Anterior cervical fusion

What is anterior cervical fusion?

Cervical vertebrae fusion is a surgical technique that unites the bones present in the cervical spine. If performed by an anterior approach, it provides access to the spine from the front of the neck.

 

What is the purpose of anterior cervical fusion?

Anterior cervical fusion allows bones of the cervical spine to be joined with or without the insertion of implants (cage, plate-cage, and plaques), metal (titanium) and non-metallic objects. This connection is closely tied by a bone fusion, which can be taken from the iliac crest, or it can be of synthetic origin. During the same intervention, several vertebrae can be operated on.

 

What steps should be taken to help prepare for the surgery?

The patient should be at the hospital with the complete results from previous tests carried out and follow any instructions given by the doctor in regards to the routine for food and medication intake.

 

Which patients can undergo this surgery?

Anterior cervical fusion is performed in cases regarding trauma or deformation following trauma, tumors, infections, cervical spondylosis, cervical stenosis and degenerative deformities.

 

Is anterior cervical fusion painful and / or dangerous?

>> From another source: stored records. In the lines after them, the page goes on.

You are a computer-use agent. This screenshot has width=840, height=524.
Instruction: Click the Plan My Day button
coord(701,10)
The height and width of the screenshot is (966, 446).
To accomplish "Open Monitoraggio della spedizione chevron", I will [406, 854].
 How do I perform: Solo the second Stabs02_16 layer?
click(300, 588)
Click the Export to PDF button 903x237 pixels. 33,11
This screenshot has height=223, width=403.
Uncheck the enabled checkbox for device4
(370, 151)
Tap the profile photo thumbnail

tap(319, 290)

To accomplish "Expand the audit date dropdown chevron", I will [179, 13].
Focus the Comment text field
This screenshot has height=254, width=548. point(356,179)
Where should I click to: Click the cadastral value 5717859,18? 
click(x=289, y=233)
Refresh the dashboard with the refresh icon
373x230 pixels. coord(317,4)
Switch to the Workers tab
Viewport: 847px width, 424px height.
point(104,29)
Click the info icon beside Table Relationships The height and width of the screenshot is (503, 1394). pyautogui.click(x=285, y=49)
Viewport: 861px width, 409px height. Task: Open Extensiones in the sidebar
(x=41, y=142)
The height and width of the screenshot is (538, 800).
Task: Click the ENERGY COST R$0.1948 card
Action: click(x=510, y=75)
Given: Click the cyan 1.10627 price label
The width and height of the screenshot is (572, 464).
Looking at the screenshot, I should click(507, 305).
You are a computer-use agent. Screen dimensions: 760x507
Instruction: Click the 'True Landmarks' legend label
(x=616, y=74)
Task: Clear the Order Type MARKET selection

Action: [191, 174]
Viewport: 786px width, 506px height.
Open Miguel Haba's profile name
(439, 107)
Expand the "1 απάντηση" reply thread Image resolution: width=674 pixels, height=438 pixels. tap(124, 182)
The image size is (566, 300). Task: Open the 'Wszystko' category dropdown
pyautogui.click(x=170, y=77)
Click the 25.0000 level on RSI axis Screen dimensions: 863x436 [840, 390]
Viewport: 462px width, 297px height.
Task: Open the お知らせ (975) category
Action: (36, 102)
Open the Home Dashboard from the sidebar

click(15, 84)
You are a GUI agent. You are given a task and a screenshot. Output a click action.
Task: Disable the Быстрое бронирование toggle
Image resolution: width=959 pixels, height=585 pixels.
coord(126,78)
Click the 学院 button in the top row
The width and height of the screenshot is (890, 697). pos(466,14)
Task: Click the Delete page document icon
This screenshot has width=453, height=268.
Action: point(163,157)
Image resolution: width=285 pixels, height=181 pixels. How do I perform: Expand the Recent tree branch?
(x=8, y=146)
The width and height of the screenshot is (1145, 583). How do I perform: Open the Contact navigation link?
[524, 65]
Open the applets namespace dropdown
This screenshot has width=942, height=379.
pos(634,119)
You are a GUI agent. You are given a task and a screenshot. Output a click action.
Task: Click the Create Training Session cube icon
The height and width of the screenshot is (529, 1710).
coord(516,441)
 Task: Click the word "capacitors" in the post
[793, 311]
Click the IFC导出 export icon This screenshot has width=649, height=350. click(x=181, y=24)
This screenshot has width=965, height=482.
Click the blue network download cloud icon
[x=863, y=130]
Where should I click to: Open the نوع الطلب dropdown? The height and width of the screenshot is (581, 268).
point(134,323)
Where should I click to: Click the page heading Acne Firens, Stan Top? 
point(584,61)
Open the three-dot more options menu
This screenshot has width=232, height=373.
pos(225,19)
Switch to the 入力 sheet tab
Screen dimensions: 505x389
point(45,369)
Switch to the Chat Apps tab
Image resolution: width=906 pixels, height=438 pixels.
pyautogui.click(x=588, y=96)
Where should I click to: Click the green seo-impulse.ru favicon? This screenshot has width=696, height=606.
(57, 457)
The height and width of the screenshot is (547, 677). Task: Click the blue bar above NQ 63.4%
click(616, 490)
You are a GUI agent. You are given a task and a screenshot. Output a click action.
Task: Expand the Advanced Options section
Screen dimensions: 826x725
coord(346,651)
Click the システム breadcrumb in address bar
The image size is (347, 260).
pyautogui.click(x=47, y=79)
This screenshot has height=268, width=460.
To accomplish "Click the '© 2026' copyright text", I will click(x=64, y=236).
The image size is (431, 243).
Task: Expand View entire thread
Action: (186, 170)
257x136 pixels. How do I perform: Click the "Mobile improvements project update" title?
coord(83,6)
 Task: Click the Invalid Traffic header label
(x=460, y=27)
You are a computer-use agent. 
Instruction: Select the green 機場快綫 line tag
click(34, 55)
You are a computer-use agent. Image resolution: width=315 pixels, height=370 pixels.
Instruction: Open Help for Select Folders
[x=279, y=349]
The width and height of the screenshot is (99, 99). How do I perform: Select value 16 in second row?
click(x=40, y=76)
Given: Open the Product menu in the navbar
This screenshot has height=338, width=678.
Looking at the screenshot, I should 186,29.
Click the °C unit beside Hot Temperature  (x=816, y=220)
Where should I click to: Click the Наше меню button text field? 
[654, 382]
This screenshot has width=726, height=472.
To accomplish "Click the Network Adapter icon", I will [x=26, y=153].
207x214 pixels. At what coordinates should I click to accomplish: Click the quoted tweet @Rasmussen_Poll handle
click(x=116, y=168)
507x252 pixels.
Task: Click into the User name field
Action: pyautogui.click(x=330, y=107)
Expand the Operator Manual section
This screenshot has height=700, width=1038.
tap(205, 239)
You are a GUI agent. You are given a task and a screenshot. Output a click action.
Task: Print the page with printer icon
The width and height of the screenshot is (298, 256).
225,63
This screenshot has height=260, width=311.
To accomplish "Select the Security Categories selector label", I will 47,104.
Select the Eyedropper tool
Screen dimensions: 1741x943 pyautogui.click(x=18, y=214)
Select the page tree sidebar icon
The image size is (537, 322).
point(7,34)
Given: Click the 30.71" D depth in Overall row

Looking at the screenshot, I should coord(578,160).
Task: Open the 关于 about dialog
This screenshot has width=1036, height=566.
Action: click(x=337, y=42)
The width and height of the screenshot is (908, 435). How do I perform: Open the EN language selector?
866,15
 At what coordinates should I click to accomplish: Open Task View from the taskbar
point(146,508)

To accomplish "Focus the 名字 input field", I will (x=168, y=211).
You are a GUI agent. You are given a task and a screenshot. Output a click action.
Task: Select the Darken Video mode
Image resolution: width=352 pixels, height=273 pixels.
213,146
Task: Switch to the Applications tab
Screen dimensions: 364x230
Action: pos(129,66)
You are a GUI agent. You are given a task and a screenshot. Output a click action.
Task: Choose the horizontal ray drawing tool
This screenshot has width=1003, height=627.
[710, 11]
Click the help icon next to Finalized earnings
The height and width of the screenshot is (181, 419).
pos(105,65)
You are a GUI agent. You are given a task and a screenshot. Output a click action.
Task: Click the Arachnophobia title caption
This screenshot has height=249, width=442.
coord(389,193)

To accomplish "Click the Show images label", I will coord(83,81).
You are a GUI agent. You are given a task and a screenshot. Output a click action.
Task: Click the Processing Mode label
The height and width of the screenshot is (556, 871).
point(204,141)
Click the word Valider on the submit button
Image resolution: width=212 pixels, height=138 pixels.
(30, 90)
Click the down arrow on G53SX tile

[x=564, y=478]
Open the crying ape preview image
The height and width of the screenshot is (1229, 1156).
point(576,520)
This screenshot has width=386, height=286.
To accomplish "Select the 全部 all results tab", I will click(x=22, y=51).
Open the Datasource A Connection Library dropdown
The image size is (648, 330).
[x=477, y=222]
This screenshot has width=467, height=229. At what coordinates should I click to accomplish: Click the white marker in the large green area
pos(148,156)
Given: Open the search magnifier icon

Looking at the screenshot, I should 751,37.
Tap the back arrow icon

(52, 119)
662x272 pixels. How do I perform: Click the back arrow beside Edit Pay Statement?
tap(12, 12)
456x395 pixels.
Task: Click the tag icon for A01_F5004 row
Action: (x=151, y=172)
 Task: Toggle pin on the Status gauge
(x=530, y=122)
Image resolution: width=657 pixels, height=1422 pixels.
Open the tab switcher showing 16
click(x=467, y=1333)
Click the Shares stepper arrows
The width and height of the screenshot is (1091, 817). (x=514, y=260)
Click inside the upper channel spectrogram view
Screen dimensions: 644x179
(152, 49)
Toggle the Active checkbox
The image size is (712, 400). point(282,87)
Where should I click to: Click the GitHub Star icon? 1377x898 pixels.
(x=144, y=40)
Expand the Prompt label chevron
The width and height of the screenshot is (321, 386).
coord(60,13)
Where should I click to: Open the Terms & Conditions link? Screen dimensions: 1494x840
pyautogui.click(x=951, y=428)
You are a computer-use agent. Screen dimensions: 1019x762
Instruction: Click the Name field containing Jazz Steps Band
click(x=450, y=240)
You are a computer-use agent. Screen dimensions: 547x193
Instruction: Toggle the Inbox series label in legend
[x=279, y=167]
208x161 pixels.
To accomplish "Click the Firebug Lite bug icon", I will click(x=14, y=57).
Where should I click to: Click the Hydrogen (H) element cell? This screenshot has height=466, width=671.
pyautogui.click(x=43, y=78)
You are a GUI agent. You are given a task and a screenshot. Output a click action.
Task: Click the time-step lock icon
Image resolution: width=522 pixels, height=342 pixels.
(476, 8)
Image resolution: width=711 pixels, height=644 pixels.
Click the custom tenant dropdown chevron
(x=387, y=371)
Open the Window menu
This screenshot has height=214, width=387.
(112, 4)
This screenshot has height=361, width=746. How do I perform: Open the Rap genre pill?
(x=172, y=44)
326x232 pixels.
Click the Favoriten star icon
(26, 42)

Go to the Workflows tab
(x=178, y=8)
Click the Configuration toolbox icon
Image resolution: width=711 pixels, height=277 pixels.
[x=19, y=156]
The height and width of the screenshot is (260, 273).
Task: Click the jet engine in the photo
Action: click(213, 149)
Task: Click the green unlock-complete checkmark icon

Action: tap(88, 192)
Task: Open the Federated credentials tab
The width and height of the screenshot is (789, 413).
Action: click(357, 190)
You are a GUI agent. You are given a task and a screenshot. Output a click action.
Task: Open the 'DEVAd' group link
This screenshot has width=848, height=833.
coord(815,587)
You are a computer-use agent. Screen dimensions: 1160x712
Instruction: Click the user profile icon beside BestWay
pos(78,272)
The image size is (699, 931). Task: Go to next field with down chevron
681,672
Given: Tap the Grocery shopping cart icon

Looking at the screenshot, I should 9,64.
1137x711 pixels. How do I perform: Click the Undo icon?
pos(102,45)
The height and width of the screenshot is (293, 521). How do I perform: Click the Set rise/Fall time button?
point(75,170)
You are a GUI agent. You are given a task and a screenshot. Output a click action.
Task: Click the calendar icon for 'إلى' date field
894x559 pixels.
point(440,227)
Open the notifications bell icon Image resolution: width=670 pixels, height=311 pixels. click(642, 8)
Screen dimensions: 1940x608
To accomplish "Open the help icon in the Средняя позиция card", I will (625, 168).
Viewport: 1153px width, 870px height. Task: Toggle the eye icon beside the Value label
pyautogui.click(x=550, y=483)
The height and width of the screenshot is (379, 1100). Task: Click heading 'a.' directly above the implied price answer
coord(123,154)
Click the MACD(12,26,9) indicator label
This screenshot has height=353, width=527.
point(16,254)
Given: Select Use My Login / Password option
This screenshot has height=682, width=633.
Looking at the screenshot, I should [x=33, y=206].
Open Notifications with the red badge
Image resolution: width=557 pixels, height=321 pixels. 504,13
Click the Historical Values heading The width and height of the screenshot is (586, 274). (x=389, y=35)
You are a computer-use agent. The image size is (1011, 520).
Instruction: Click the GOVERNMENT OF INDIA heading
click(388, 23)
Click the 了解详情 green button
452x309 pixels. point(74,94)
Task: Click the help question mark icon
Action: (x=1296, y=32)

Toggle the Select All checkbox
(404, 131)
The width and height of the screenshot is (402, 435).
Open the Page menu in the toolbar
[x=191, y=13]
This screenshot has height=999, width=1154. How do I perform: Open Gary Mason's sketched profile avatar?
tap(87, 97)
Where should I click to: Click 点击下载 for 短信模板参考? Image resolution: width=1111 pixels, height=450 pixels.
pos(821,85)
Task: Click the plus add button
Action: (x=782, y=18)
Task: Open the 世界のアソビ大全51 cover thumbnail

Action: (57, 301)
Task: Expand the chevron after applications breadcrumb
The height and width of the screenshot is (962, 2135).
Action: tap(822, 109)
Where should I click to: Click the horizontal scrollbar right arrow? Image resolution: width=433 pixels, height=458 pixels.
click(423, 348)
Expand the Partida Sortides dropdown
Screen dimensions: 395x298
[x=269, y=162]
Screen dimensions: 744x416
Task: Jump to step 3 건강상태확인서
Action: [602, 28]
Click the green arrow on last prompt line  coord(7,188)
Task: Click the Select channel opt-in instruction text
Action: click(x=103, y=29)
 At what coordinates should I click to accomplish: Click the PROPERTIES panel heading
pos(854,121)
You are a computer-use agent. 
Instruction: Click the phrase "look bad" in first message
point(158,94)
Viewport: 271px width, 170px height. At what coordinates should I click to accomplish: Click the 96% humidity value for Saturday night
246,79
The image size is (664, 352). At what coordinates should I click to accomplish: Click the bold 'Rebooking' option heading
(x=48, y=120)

The discomfort and post-operative pain symptoms associated with the procedure by anterior approach are shorter than those associated with posterior approach. Possible complications include hoarseness or dysphagia, vascular damage (arterial) or visceral damage (organs within the chest/abdomen). Moreover, grafts can increase the risk of osteoarthritis.

 

What are the advantages to undergoing anterior cervical fusion?

The debate about which is the best approach to cervical fusion, either by anterior or posterior approach is still up for discussion. Data gathered from scientific literature show the effectiveness of both approaches and generally, the logical choice seems to proceed the location of the problem itself. The surgeon can, however, also base their analysis on other parameters, such as cervical instability. The advantages to the anterior approach include better control of spinal cord compression, which typically takes place in that compartment, originating from the disc, fewer hassles, and lesser post-operative pain. However, to proceed with the anterior approach also poses a risk to the blood vessels, viscera, and the recurrent laryngeal nerve.

 

Is hospitalization required?

The incision can be made horizontally or longitudinally on the right or left side of the neck. Later on, a simple discectomy is made, in fusion with a graft or with insertion of cage or plate-cage implants fastened with screws. The surgery is performed under general anesthesia while the patient lies in a supine position on the operating table, possibility with pillows below the knees. The use of electrodes may be necessary to monitor nerve activity, as well as a bladder catheter and other tools to help reduce the risk of deep venous thrombosis.

 

Follow up

After surgery, monitoring the functional and neurological healing of the wound is necessary. Some doctors recommend the use of temporary external orthoses, such as collars.